Under his purview are about 70 staff members, including 10 curators, 40 gardeners, and numerous technicians and other staff as well as more than 100 volunteers who maintain the botanical collections, provide interpretive programs for visitors, and propagate plants.
Some of the most notable achievements under Folsom’s leadership have been the design and construction of a botanical research and education facility (45,000 square feet; 2001), The Rose Hills Foundation Conservatory for Botanical Science (18,000 square feet; 2003), the Helen and Peter Bing Children’s Garden (one acre; 2004), the Chinese garden, Liu Fang Yuan, or the Garden of Flowing Fragance (3.5 acres; 2008); and the Huntington Ranch (15 acres; 2010); as well as the renovation and expansion of the Japanese Garden (nine acres; 2012).
He also has added invaluable botanical collections to The Huntington, including, most recently, more than 5,000 orchids donated by the family of the late collector and grower S. Robert Weltz that will help The Huntington become a center for orchid conservation. The late Frances L. Brody, a champion of The Huntington’s gardens since the 1990s, worked closely with Folsom, playing a critical role in launching the Chinese garden’s fundraising effort and eventually naming The Huntington a major beneficiary of her estate, resulting in a gift of more than $100 million to the institution in 2010.

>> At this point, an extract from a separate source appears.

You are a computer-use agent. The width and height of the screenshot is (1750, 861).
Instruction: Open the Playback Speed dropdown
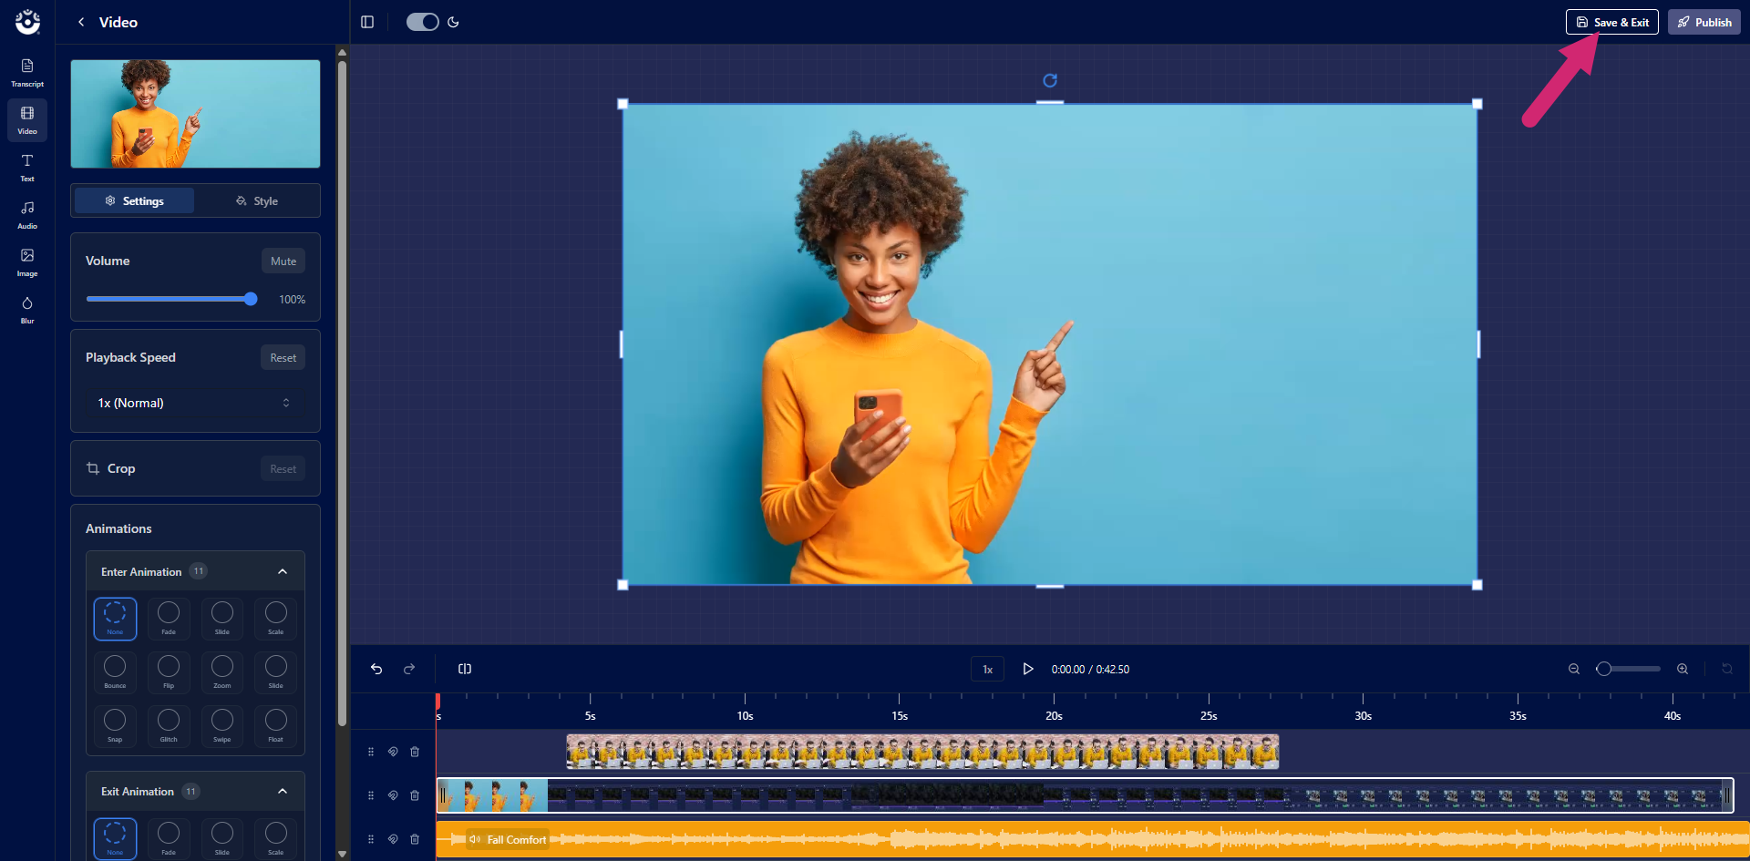195,403
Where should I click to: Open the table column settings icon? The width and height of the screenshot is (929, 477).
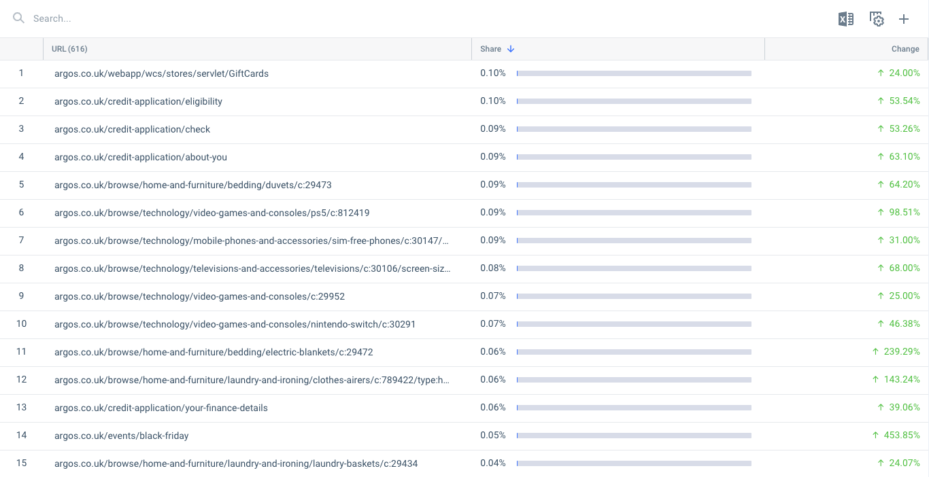(877, 19)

Folsom received his bachelor’s degree in botany from Auburn University, a master’s degree in biology from Vanderbilt University, and a doctorate in botany from the University of Texas at Austin. His academic research centered on the orchid family, with much time spent in Central and South America—including a year in Colombia on a Fulbright Predoctoral Fellowship. He has published numerous articles for scholarly and lay audiences and has curated exhibitions at The Huntington on topics ranging from orchids to Carl Linnaeus.
The American Association of Botanical Gardens and Arboreta presented him with a Professional Citation in 1999, and the Garden Club of America awarded him a Medal of Honor in 2007. He was recognized as a Friend of the Cactus and Succulent Society of America in 1996 and as a Member-at-Large of the Garden Club of America in 1998.
Folsom lives on the grounds of The Huntington, where he and his wife have reared their two children.